> [Text]:
RAG Benchmarking: Multi-Strategy Retrieval for Multi-Hop QA

A complete RAG system that achieves 72.89% Recall@10 on MultiHop-RAG, surpassing RAPTOR's ~70%. This repository includes:

🔧 Full RAG Implementation (ultimate_rag/) - RAPTOR + Graph + HyDE + BM25 + Neural Reranking
📊 Benchmark Suite (adapters/, scripts/) - Evaluation harness for MultiHop-RAG, CRAG
📝 Documentation (docs/) - Blog post, technical report, architecture

Quick Start

1. Install Dependencies

# Clone the repo
git clone https://github.com/incidentfox/OpenRag.git
cd rag_benchmarking

# Create virtual environment
python3 -m venv .venv
source .venv/bin/activate

# Install requirements
pip install -r requirements.txt

2. Set API Keys

export OPENAI_API_KEY="sk-..."
export COHERE_API_KEY="..."  # Optional but recommended for best performance

3. Start the RAG Server

cd ultimate_rag
python -m api.server

Server runs at http://localhost:8000. Check health: curl http://localhost:8000/health

4. Run Benchmark

# MultiHop-RAG (2556 queries)
python scripts/run_multihop_eval.py --queries 100  # Quick test

# Full benchmark
python scripts/run_multihop_eval.py

Results

Benchmark	Queries Tested	Our Result	SOTA	Notes
MultiHop-RAG	2,556 (full)	72.89%	~70%	Beats RAPTOR baseline
SQuAD	200+ (ongoing)	99.0%	~85-90%	Full benchmark running on EC2
CRAG	10 (sample)	70%	~50-60%	Per-query corpus test

Note on SQuAD: Full 10,570-query benchmark running on EC2. After 200 queries: 99.0% Recall@10.

Note on CRAG: Tested 10 queries using each query's provided search results as corpus. Scaling requires per-query ingestion which is compute-intensive. CRAG is designed for API-augmented RAG, not static document retrieval.

Ablation Study

Component	Recall@10	Δ from baseline
Semantic only	55.2%	—
+ RAPTOR hierarchy	62.5%	+7.3%
+ Cohere reranking	71.8%	+16.6%
+ BM25 hybrid	72.4%	+17.2%
+ HyDE + Query decomp	72.89%	+17.7%

Key insight: Cohere's neural reranker alone adds +9.3 percentage points.

> [Problem set]:
A. List the directory names shown in parentheses in the RAG benchmarking page's list of what the repository includes.
B. Please reproduce the stretch of the RAG benchmarking page from "# MultiHop-RAG (2556" through "queries: 99.0% Recall@10." word for word.

> [Given information]:
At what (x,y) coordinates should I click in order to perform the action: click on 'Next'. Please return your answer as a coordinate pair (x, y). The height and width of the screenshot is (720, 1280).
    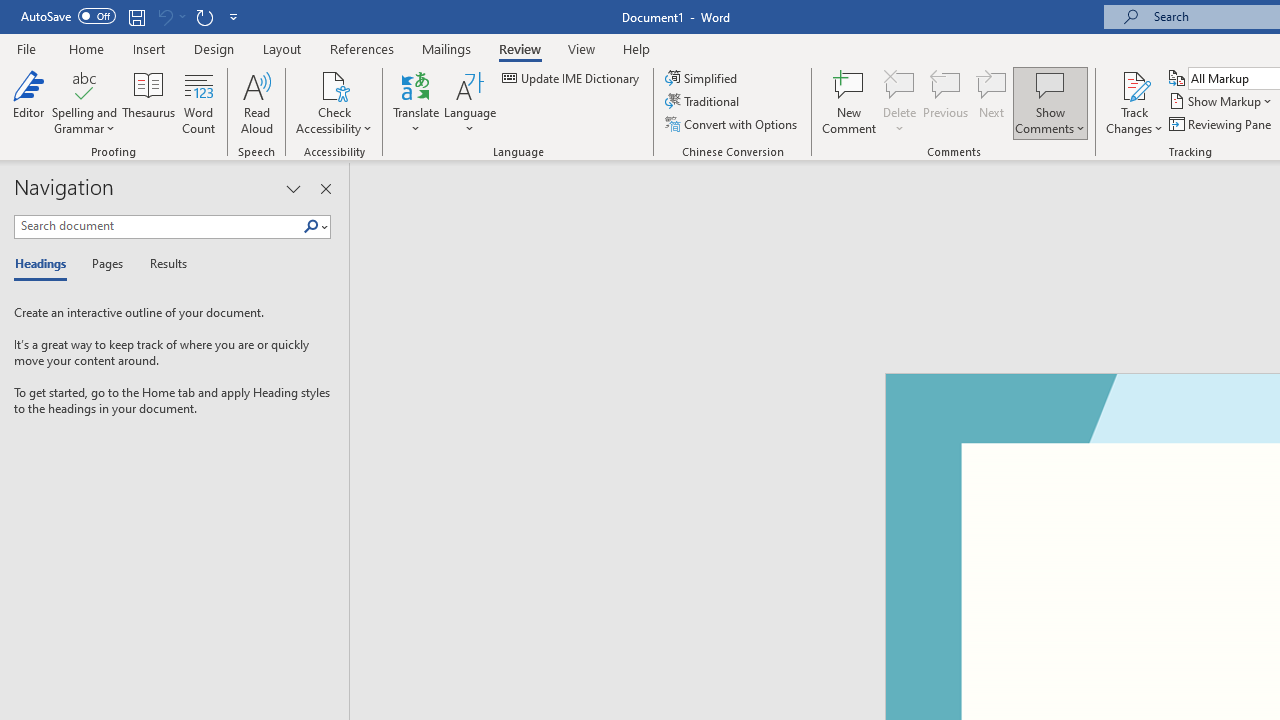
    Looking at the image, I should click on (992, 103).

> [Solutions per task]:
A. ultimate_rag/, adapters/, scripts/, docs/

B.
# MultiHop-RAG (2556 queries)
python scripts/run_multihop_eval.py --queries 100  # Quick test

# Full benchmark
python scripts/run_multihop_eval.py

Results

Benchmark	Queries Tested	Our Result	SOTA	Notes
MultiHop-RAG	2,556 (full)	72.89%	~70%	Beats RAPTOR baseline
SQuAD	200+ (ongoing)	99.0%	~85-90%	Full benchmark running on EC2
CRAG	10 (sample)	70%	~50-60%	Per-query corpus test

Note on SQuAD: Full 10,570-query benchmark running on EC2. After 200 queries: 99.0% Recall@10.